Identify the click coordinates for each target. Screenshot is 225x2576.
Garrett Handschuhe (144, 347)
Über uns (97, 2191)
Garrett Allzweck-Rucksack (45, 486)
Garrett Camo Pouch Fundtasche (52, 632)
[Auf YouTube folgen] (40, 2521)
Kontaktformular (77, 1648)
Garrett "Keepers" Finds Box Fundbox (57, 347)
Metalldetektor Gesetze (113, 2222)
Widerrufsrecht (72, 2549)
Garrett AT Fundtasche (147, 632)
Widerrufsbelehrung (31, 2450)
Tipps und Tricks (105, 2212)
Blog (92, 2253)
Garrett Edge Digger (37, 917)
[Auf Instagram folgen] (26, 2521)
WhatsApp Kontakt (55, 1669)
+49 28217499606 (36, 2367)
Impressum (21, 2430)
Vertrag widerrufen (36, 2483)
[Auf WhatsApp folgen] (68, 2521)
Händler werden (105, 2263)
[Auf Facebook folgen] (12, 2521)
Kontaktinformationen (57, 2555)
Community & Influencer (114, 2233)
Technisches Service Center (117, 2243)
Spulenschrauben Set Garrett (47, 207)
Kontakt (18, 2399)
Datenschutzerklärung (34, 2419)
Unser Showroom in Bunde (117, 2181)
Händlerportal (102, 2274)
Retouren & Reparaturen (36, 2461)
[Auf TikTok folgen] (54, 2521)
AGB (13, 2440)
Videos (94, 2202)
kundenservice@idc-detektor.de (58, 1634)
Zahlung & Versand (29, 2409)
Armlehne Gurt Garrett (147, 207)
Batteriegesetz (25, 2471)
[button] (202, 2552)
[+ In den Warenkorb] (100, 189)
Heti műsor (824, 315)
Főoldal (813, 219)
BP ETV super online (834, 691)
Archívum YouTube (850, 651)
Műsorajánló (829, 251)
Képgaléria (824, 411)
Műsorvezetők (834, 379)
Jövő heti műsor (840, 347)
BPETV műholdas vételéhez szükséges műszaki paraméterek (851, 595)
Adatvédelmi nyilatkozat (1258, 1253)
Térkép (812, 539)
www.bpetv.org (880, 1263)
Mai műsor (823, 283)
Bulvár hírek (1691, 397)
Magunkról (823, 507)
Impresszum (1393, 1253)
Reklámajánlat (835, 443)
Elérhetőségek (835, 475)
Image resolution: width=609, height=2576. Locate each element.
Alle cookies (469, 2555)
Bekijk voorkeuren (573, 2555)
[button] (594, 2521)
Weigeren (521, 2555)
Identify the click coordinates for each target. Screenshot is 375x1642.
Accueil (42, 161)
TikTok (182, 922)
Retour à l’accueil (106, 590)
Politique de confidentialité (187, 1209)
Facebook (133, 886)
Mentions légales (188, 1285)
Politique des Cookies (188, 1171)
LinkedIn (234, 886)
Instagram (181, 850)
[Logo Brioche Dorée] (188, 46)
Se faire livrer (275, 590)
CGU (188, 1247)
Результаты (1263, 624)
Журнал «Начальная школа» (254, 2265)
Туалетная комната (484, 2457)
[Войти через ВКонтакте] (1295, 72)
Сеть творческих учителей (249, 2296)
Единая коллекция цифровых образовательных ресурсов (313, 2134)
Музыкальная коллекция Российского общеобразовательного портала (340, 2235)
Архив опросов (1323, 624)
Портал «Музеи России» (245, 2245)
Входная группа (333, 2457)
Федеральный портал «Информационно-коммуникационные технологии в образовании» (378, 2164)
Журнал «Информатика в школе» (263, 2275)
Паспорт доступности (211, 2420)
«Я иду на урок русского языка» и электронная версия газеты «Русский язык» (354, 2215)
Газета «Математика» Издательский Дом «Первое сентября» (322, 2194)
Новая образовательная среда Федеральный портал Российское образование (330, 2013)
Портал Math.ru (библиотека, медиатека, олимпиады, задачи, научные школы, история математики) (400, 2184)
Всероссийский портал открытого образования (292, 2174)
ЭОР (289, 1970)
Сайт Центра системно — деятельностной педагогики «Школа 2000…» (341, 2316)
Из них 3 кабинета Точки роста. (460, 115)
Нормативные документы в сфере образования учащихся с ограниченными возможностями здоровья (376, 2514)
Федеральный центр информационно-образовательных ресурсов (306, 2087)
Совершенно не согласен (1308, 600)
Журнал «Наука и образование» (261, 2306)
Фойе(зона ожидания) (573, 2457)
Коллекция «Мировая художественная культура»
..........
WHAT TO DO
The answer is the run of lines above from the line containing "Metalldetektor Gesetze (113, 2222)" through the line containing "Retouren & Reparaturen (36, 2461)", copied exactly and alone.

ANSWER TO THIS EXERCISE
Metalldetektor Gesetze (113, 2222)
Widerrufsrecht (72, 2549)
Garrett AT Fundtasche (147, 632)
Widerrufsbelehrung (31, 2450)
Tipps und Tricks (105, 2212)
Blog (92, 2253)
Garrett Edge Digger (37, 917)
[Auf Instagram folgen] (26, 2521)
WhatsApp Kontakt (55, 1669)
+49 28217499606 (36, 2367)
Impressum (21, 2430)
Vertrag widerrufen (36, 2483)
[Auf WhatsApp folgen] (68, 2521)
Händler werden (105, 2263)
[Auf Facebook folgen] (12, 2521)
Kontaktinformationen (57, 2555)
Community & Influencer (114, 2233)
Technisches Service Center (117, 2243)
Spulenschrauben Set Garrett (47, 207)
Kontakt (18, 2399)
Datenschutzerklärung (34, 2419)
Unser Showroom in Bunde (117, 2181)
Händlerportal (102, 2274)
Retouren & Reparaturen (36, 2461)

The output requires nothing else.